What to work on | All of the entries below are to be retyped exactly.

Data provided |

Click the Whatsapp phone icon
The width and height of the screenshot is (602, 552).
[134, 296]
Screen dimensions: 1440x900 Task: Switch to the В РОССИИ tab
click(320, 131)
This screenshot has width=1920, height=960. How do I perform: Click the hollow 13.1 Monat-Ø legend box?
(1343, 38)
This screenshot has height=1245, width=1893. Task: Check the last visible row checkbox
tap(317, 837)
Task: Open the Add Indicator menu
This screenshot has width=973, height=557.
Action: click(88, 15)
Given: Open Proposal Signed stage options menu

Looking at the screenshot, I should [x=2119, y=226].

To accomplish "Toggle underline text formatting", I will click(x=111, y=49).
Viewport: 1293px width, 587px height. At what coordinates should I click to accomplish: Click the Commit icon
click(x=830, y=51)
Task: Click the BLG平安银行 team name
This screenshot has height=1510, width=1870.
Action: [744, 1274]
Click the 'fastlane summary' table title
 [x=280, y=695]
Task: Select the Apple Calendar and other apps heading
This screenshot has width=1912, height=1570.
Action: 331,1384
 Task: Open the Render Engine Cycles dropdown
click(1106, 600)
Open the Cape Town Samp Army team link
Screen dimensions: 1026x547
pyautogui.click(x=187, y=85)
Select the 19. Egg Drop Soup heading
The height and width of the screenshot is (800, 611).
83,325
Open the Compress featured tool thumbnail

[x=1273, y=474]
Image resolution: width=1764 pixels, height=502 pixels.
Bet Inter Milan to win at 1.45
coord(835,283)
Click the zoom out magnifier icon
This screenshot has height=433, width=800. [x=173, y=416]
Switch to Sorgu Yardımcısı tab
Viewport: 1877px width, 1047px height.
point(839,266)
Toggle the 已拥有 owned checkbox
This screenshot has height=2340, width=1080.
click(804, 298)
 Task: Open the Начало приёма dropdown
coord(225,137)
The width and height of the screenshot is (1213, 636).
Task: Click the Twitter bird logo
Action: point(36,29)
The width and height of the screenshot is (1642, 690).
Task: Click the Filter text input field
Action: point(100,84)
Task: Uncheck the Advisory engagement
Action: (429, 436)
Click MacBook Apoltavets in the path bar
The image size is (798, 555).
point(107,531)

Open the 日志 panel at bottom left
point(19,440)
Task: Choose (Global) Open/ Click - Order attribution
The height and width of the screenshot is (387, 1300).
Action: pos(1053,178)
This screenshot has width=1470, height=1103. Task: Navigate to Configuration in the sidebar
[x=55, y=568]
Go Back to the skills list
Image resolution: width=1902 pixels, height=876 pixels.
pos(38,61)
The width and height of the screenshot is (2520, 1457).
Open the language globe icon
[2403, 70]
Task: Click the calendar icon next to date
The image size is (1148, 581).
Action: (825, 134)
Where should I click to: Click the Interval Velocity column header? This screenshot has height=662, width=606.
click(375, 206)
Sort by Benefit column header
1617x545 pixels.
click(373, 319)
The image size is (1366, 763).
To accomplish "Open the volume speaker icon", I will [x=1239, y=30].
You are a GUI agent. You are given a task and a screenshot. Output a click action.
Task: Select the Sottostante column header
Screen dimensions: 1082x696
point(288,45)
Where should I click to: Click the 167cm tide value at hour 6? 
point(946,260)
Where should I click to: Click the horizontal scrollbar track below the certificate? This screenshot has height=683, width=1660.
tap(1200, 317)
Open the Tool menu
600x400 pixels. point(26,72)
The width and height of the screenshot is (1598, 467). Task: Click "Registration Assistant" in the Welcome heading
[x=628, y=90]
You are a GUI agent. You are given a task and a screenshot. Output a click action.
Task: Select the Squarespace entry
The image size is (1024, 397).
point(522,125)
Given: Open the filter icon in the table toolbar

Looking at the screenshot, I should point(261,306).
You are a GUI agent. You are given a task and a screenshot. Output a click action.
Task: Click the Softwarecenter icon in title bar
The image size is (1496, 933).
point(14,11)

Answer to this exercise |
Click the Whatsapp phone icon
The width and height of the screenshot is (602, 552).
[134, 296]
Screen dimensions: 1440x900 Task: Switch to the В РОССИИ tab
click(320, 131)
This screenshot has width=1920, height=960. How do I perform: Click the hollow 13.1 Monat-Ø legend box?
(1343, 38)
This screenshot has height=1245, width=1893. Task: Check the last visible row checkbox
tap(317, 837)
Task: Open the Add Indicator menu
This screenshot has width=973, height=557.
Action: click(88, 15)
Given: Open Proposal Signed stage options menu

Looking at the screenshot, I should [x=2119, y=226].

To accomplish "Toggle underline text formatting", I will click(x=111, y=49).
Viewport: 1293px width, 587px height. At what coordinates should I click to accomplish: Click the Commit icon
click(x=830, y=51)
Task: Click the BLG平安银行 team name
This screenshot has height=1510, width=1870.
Action: [744, 1274]
Click the 'fastlane summary' table title
 [x=280, y=695]
Task: Select the Apple Calendar and other apps heading
This screenshot has width=1912, height=1570.
Action: 331,1384
 Task: Open the Render Engine Cycles dropdown
click(1106, 600)
Open the Cape Town Samp Army team link
Screen dimensions: 1026x547
pyautogui.click(x=187, y=85)
Select the 19. Egg Drop Soup heading
The height and width of the screenshot is (800, 611).
83,325
Open the Compress featured tool thumbnail

[x=1273, y=474]
Image resolution: width=1764 pixels, height=502 pixels.
Bet Inter Milan to win at 1.45
coord(835,283)
Click the zoom out magnifier icon
This screenshot has height=433, width=800. [x=173, y=416]
Switch to Sorgu Yardımcısı tab
Viewport: 1877px width, 1047px height.
point(839,266)
Toggle the 已拥有 owned checkbox
This screenshot has height=2340, width=1080.
click(804, 298)
 Task: Open the Начало приёма dropdown
coord(225,137)
The width and height of the screenshot is (1213, 636).
Task: Click the Twitter bird logo
Action: point(36,29)
The width and height of the screenshot is (1642, 690).
Task: Click the Filter text input field
Action: point(100,84)
Task: Uncheck the Advisory engagement
Action: (429, 436)
Click MacBook Apoltavets in the path bar
The image size is (798, 555).
point(107,531)

Open the 日志 panel at bottom left
point(19,440)
Task: Choose (Global) Open/ Click - Order attribution
The height and width of the screenshot is (387, 1300).
Action: pos(1053,178)
This screenshot has width=1470, height=1103. Task: Navigate to Configuration in the sidebar
[x=55, y=568]
Go Back to the skills list
Image resolution: width=1902 pixels, height=876 pixels.
pos(38,61)
The width and height of the screenshot is (2520, 1457).
Open the language globe icon
[2403, 70]
Task: Click the calendar icon next to date
The image size is (1148, 581).
Action: (825, 134)
Where should I click to: Click the Interval Velocity column header? This screenshot has height=662, width=606.
click(375, 206)
Sort by Benefit column header
1617x545 pixels.
click(373, 319)
The image size is (1366, 763).
To accomplish "Open the volume speaker icon", I will [x=1239, y=30].
You are a GUI agent. You are given a task and a screenshot. Output a click action.
Task: Select the Sottostante column header
Screen dimensions: 1082x696
point(288,45)
Where should I click to: Click the 167cm tide value at hour 6? 
point(946,260)
Where should I click to: Click the horizontal scrollbar track below the certificate? This screenshot has height=683, width=1660.
tap(1200, 317)
Open the Tool menu
600x400 pixels. point(26,72)
The width and height of the screenshot is (1598, 467). Task: Click "Registration Assistant" in the Welcome heading
[x=628, y=90]
You are a GUI agent. You are given a task and a screenshot. Output a click action.
Task: Select the Squarespace entry
The image size is (1024, 397).
point(522,125)
Given: Open the filter icon in the table toolbar

Looking at the screenshot, I should point(261,306).
You are a GUI agent. You are given a task and a screenshot. Output a click action.
Task: Click the Softwarecenter icon in title bar
The image size is (1496, 933).
point(14,11)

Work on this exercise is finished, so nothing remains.